#### WHAT YOU HAVE TO DO:
Once the pictures have been set aside, copy every remaining entry exactly.

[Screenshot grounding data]
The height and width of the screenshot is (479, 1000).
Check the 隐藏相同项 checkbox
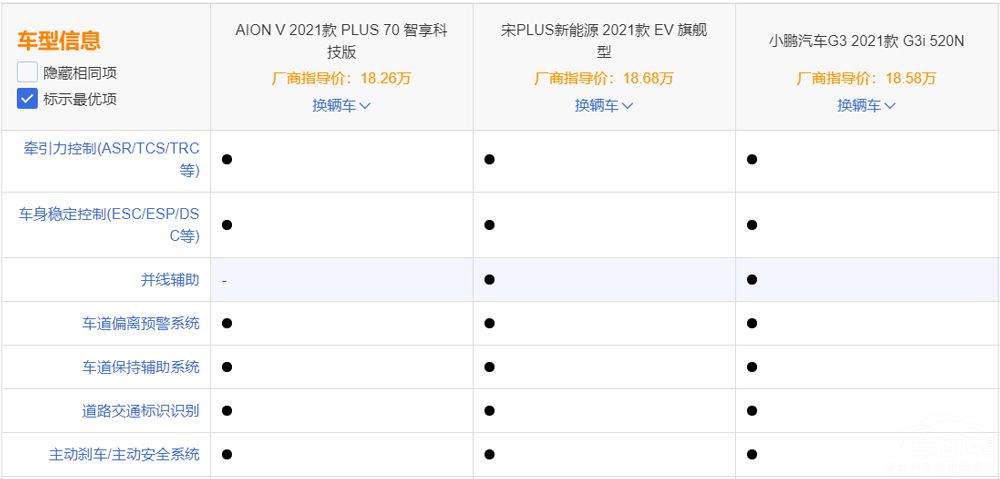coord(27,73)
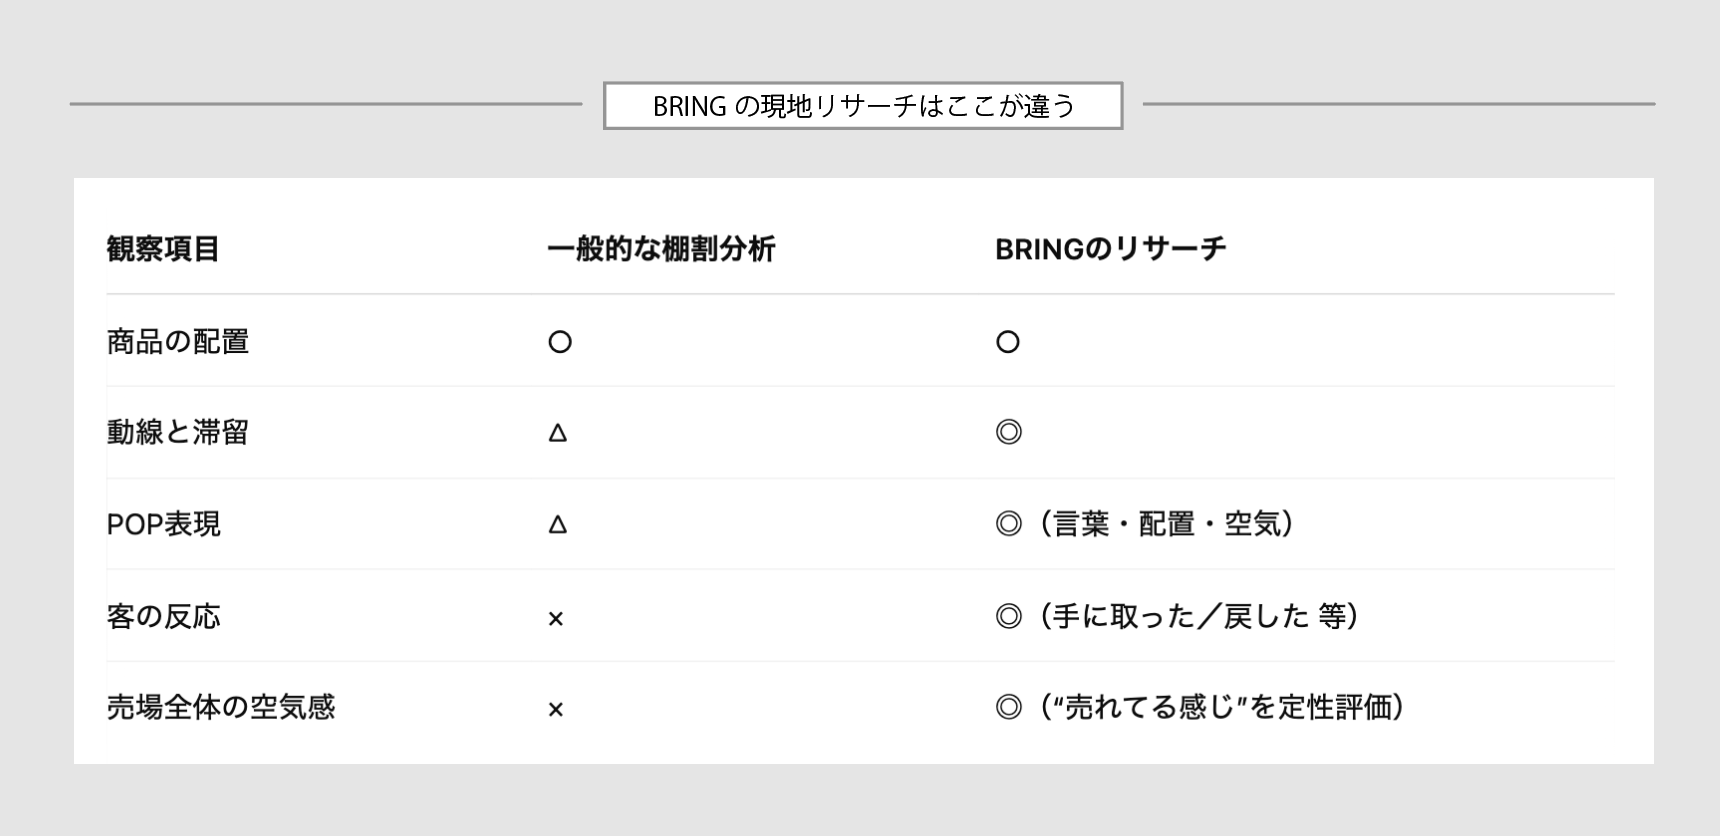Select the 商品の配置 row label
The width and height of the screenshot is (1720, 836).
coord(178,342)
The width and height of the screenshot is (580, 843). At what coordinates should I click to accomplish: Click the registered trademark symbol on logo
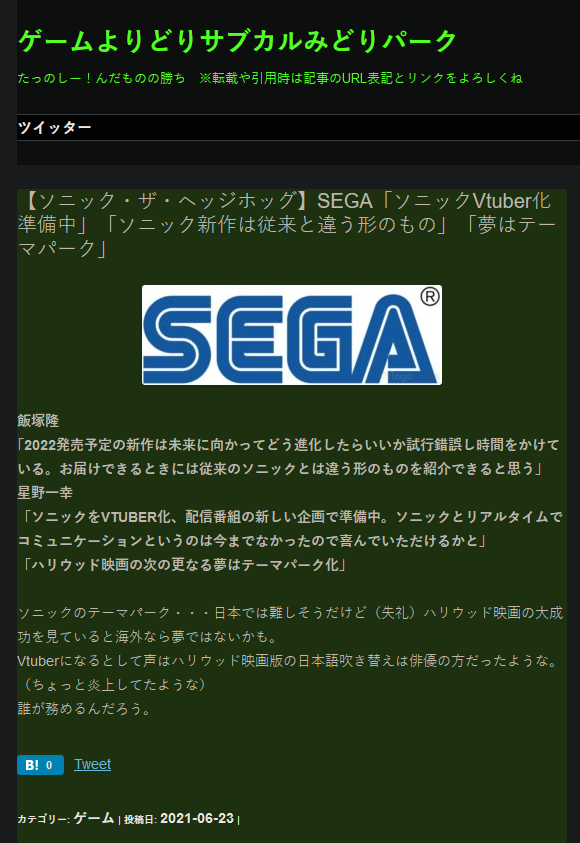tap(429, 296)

#### RESPONSE BELOW:
The height and width of the screenshot is (479, 1000).
Check the 隐藏相同项 checkbox
coord(27,73)
Select the 商品の配置 row label
The width and height of the screenshot is (1720, 836).
coord(178,342)
The width and height of the screenshot is (580, 843). At what coordinates should I click to accomplish: Click the registered trademark symbol on logo
tap(429, 296)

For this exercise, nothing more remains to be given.